株式明日の戦略-日経平均、TOPIXとも節目を回復、米CPIに注目も好地合いは継続か

 12日の日経平均は4日続伸。終値は159円高の28082円。まちまちの米国株を受けても上昇して始まり、開始早々に上げ幅を3桁に拡大。序盤は28000円近辺でしばらくもみ合ったが、節目より上で推移する時間が長く、徐々にセンチメントが強気に傾いた。前場の中頃からじわじわと上げ幅を広げて28100円台に乗せると、以降はこの近辺で値動きが落ち着いた。前日に強く買われた商社株の動きが良く、景気敏感株が上昇を先導する形で幅広い業種に買いが入った。

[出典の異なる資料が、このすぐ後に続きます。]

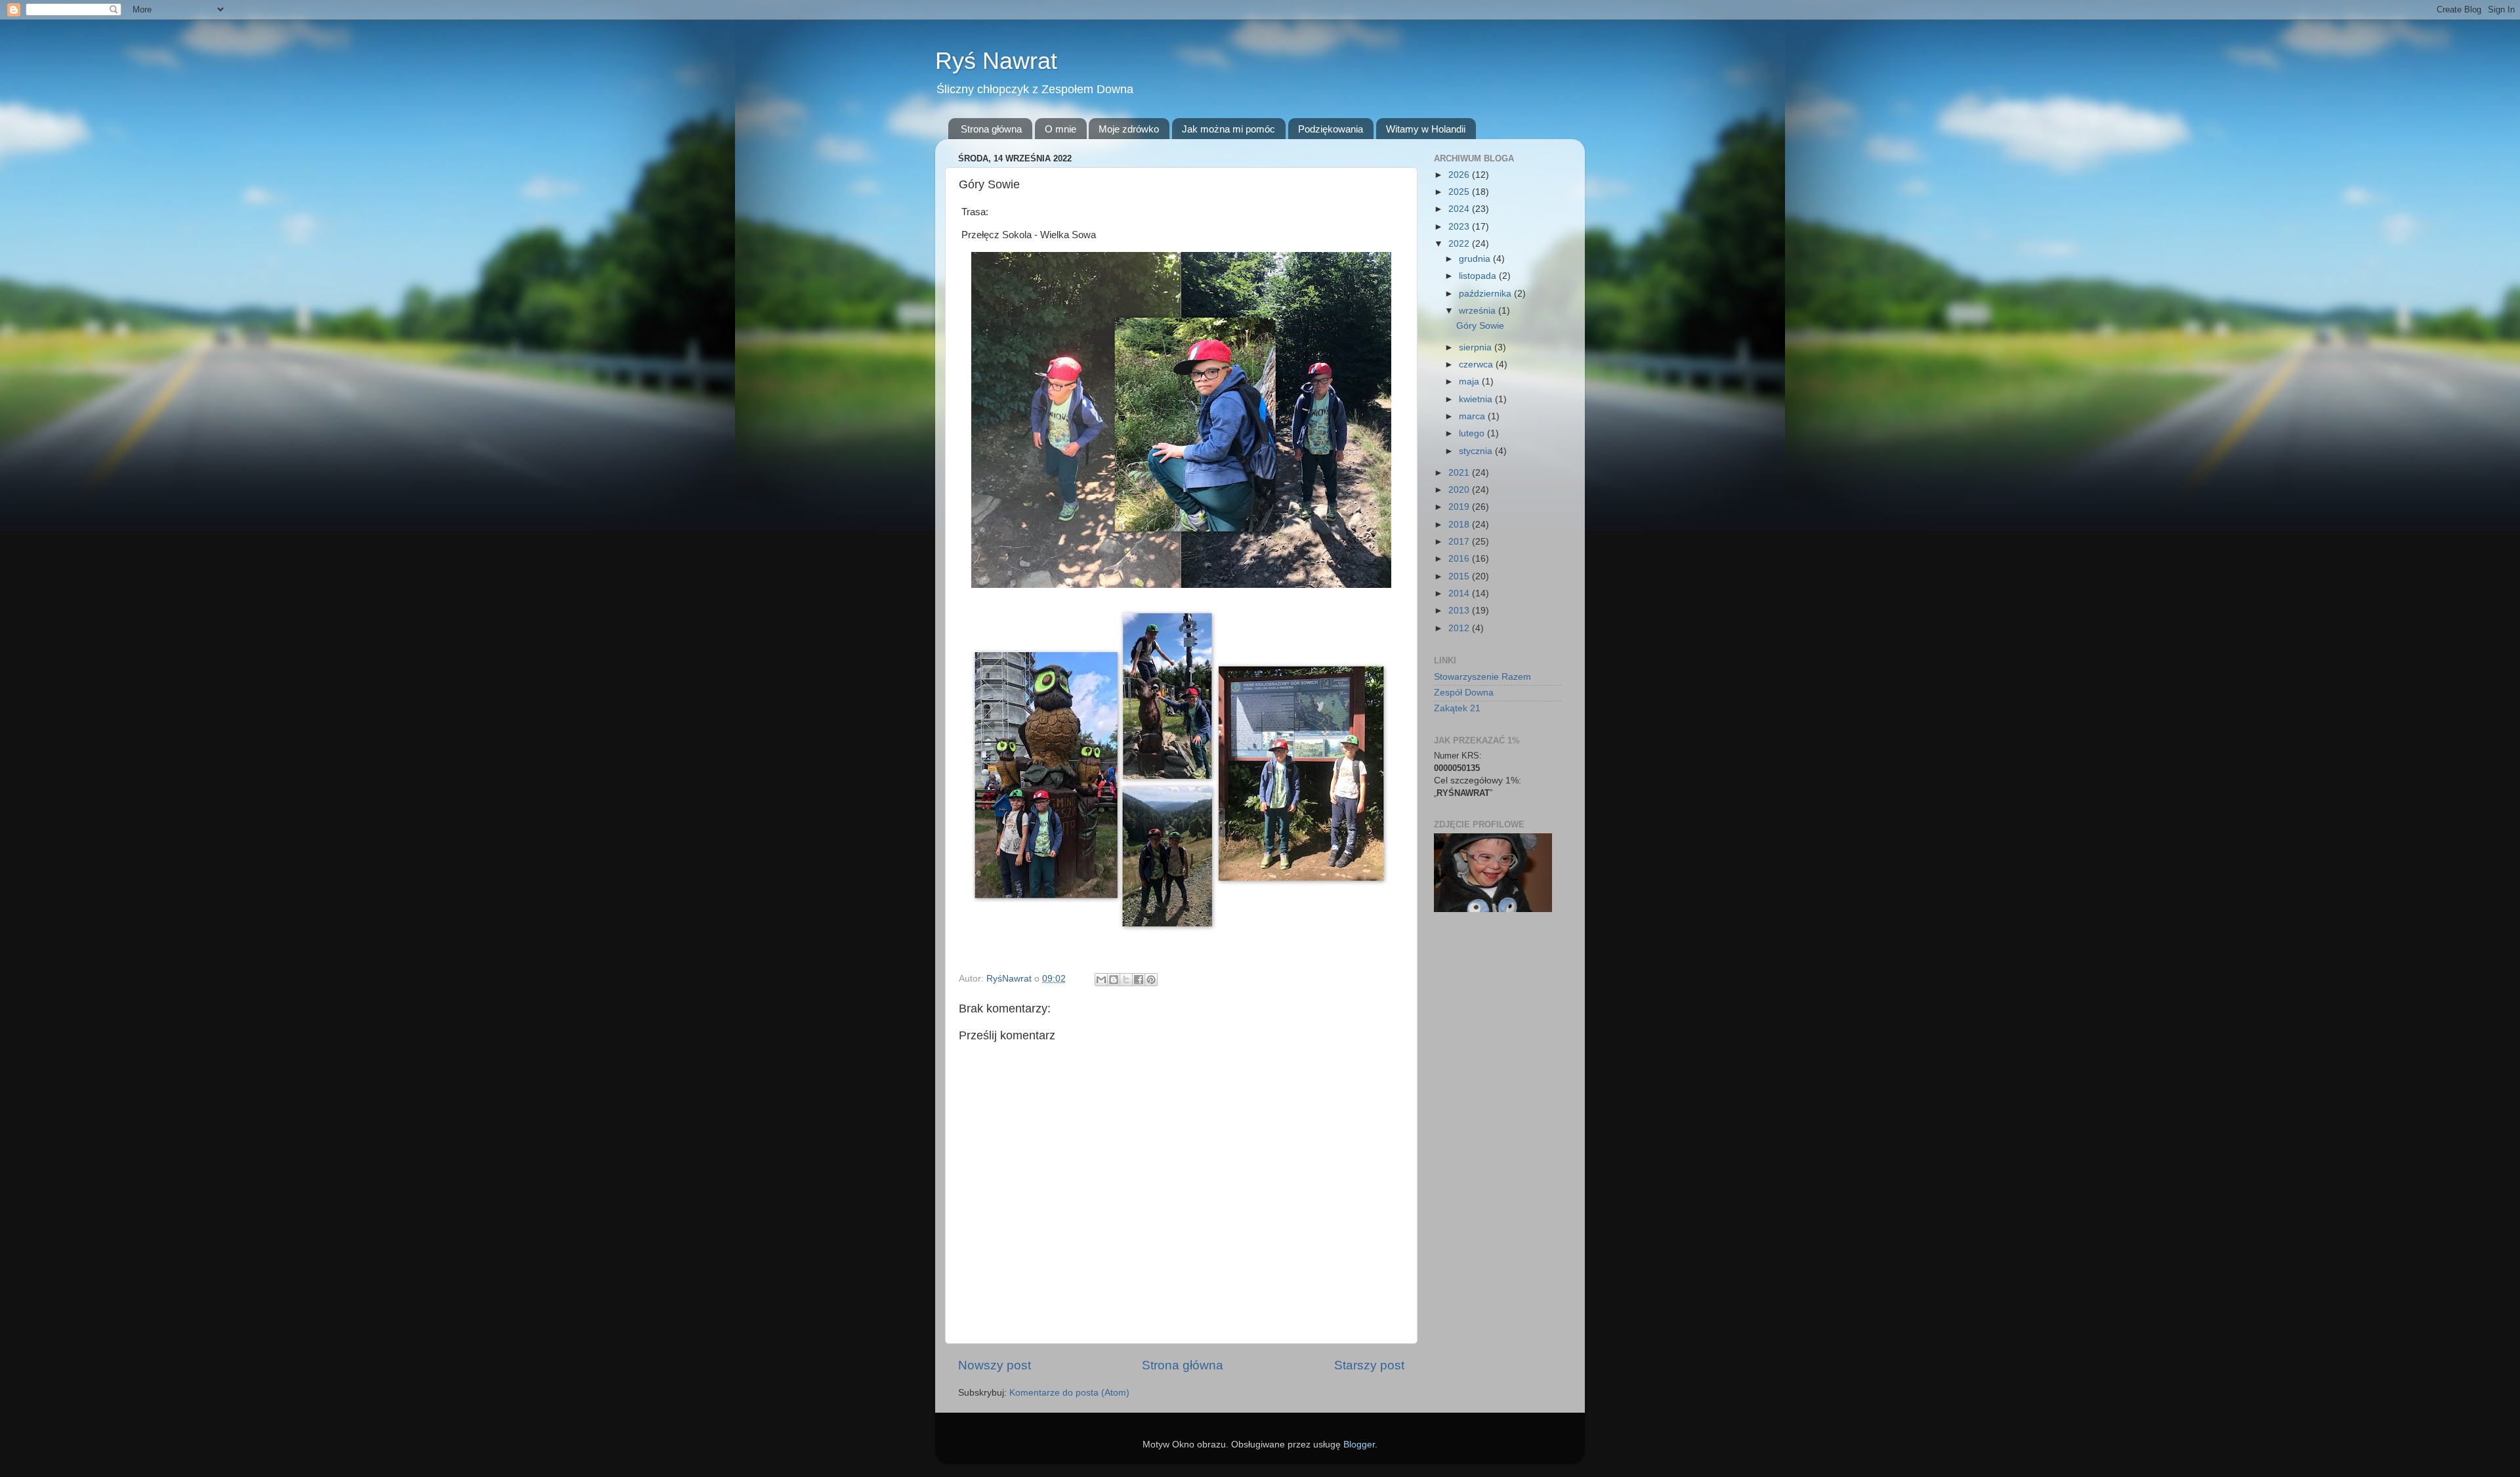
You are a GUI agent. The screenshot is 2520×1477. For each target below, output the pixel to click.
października (1486, 294)
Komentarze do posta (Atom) (1069, 1393)
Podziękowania (1330, 129)
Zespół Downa (1464, 692)
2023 (1460, 227)
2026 (1460, 175)
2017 (1460, 542)
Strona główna (991, 129)
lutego (1473, 433)
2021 (1460, 473)
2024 (1460, 209)
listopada (1479, 276)
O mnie (1060, 129)
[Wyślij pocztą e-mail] (1101, 979)
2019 (1460, 507)
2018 (1460, 525)
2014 (1460, 593)
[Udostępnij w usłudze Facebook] (1138, 979)
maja (1470, 381)
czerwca (1477, 364)
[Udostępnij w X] (1126, 979)
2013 (1460, 610)
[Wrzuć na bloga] (1113, 979)
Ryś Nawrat (996, 60)
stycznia (1477, 451)
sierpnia (1476, 347)
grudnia (1476, 259)
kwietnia (1477, 399)
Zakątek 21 (1457, 708)
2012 (1460, 628)
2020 (1460, 490)
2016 (1460, 559)
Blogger (1359, 1444)
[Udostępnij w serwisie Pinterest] (1151, 979)
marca (1473, 416)
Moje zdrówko (1129, 129)
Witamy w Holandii (1425, 129)
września (1478, 311)
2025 (1460, 192)
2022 (1460, 244)
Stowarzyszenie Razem (1482, 677)
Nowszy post (994, 1365)
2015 (1460, 576)
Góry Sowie (1480, 326)
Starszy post (1369, 1365)
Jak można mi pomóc (1228, 129)
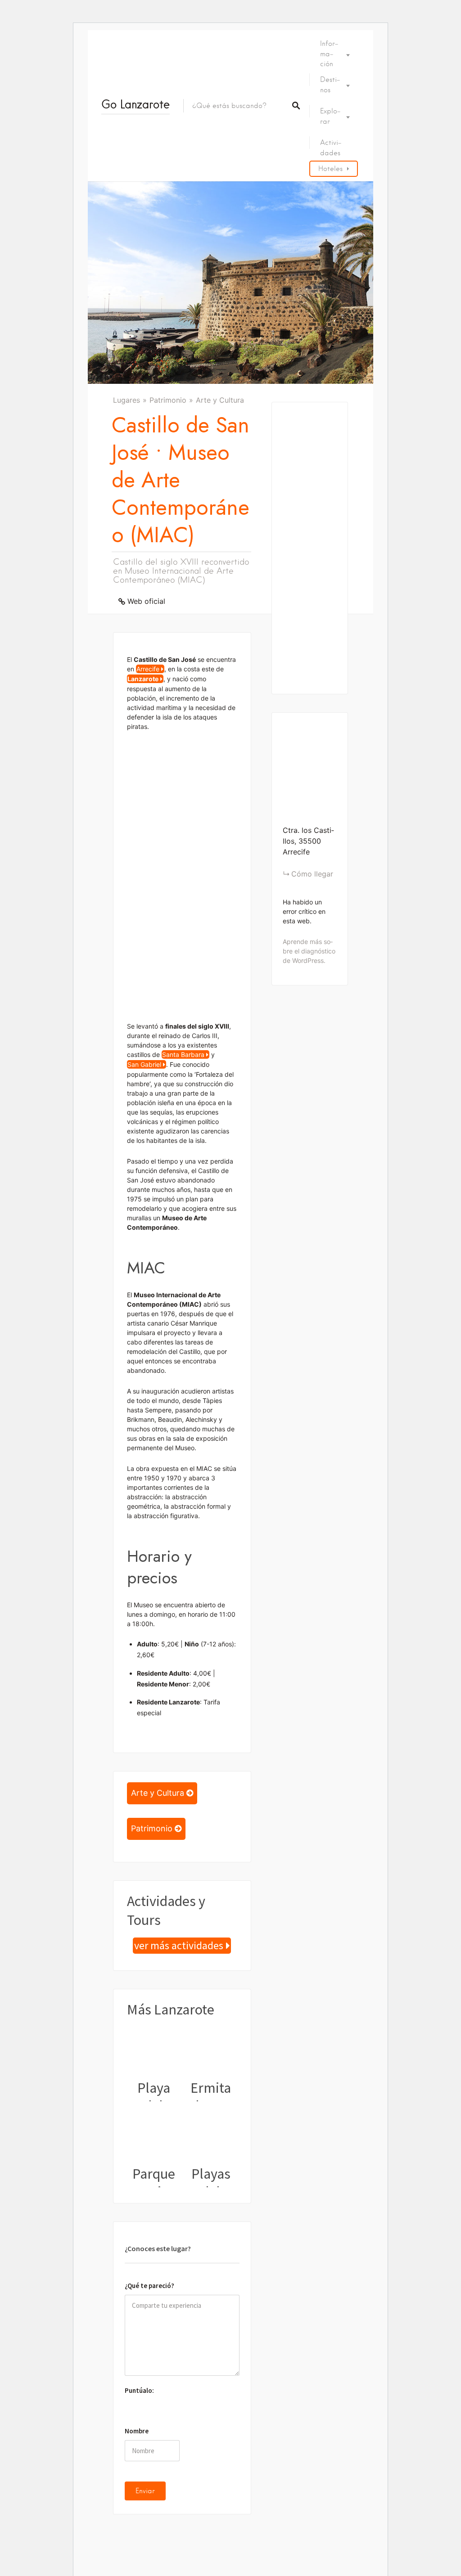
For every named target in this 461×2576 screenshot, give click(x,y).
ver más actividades (178, 1946)
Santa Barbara (183, 1054)
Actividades (330, 148)
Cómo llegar (312, 873)
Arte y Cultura (220, 400)
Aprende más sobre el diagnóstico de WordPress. (309, 951)
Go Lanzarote (135, 104)
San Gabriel (144, 1064)
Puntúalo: (139, 2390)
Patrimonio (167, 400)
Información (329, 54)
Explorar (330, 116)
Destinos (330, 85)
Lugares (126, 400)
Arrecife (147, 669)
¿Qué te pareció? (149, 2285)
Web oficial (146, 601)
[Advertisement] (182, 875)
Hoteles (330, 169)
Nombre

 東証プライムの売買代金は概算で2兆4300億円。業種別では海運、卸売、鉄鋼などが強い上昇。下落は精密機器と不動産の2業種のみで、空運が小幅な上昇にとどまった。上期の見通しを引き上げたセラク<6199.T>が急騰。半面、下方修正と期末配当見通しの引き下げを発表した旭化学工業<7928.T>が急落した。

 東証プライムの騰落銘柄数は値上がり1324/値下がり433。三菱商事など商社株が商いを伴って強い上昇。日本郵船など海運株や、コマツなど機械株に資金が向かった。業績関連のリリースで上に値幅が出た銘柄が多く、わらべや日洋やDCMが急伸。竹内製作所やコシダカHDがストップ高となった。国内初のIR(カジノを含む統合型リゾート)が大阪で開業する見通しとのニュースが伝わったことから、日本金銭機械や杉村倉庫が関連銘柄として人気化。大運や桜島埠頭がストップ高となった。

 一方、ナスダックが下げたことから、レーザーテック、村田製作所、TDKなどハイテク株が軟調。ファーストリテイリング、西松屋チェーン、ビックカメラなど小売専門店の一角が弱かった。今期の減収減益計画を提示したローチェが14.8%安。米CPIの発表を前に米長期金利の上昇が警戒され、三井不動産や三菱地所など大手不動産株が売りに押された。

 本日、グロースに新規上場したispace(アイスペース)は、宇宙関連の事業を展開しており事前期待も高く、買い殺到で初値は持ち越しとなった。

 日経平均は4日続伸。終日28000円より上を維持しようといった動きが見られ、4月4日以来、6営業日ぶりに終値で28000円を上回った。TOPIXも6営業日ぶりに終値で2000pを上回っている。きのうの大幅高で相場の雰囲気が大きく変わった感がある。

 本日の米国市場は、3月CPIを消化して3月開催のFOMC議事録を確認する。反応は読みづらいが、直前でダウ平均が上昇、ナスダックが下落というパターンが2日続いており、バリューとグロースで濃淡がつくことになりそう。バリュー優位となるならば、日本株はきょうと似たような地合いが想定される。グロース優位となるならば、商社株などは利食い売りに押されるだろうが、ここ数日の動きが案外であった半導体株などに強い買いが入ると見込まれる。米3指数がそろって大幅安となってしまった場合は厳しいが、それ以外であれば日本株全体としての堅調な地合いは崩れないと予想する。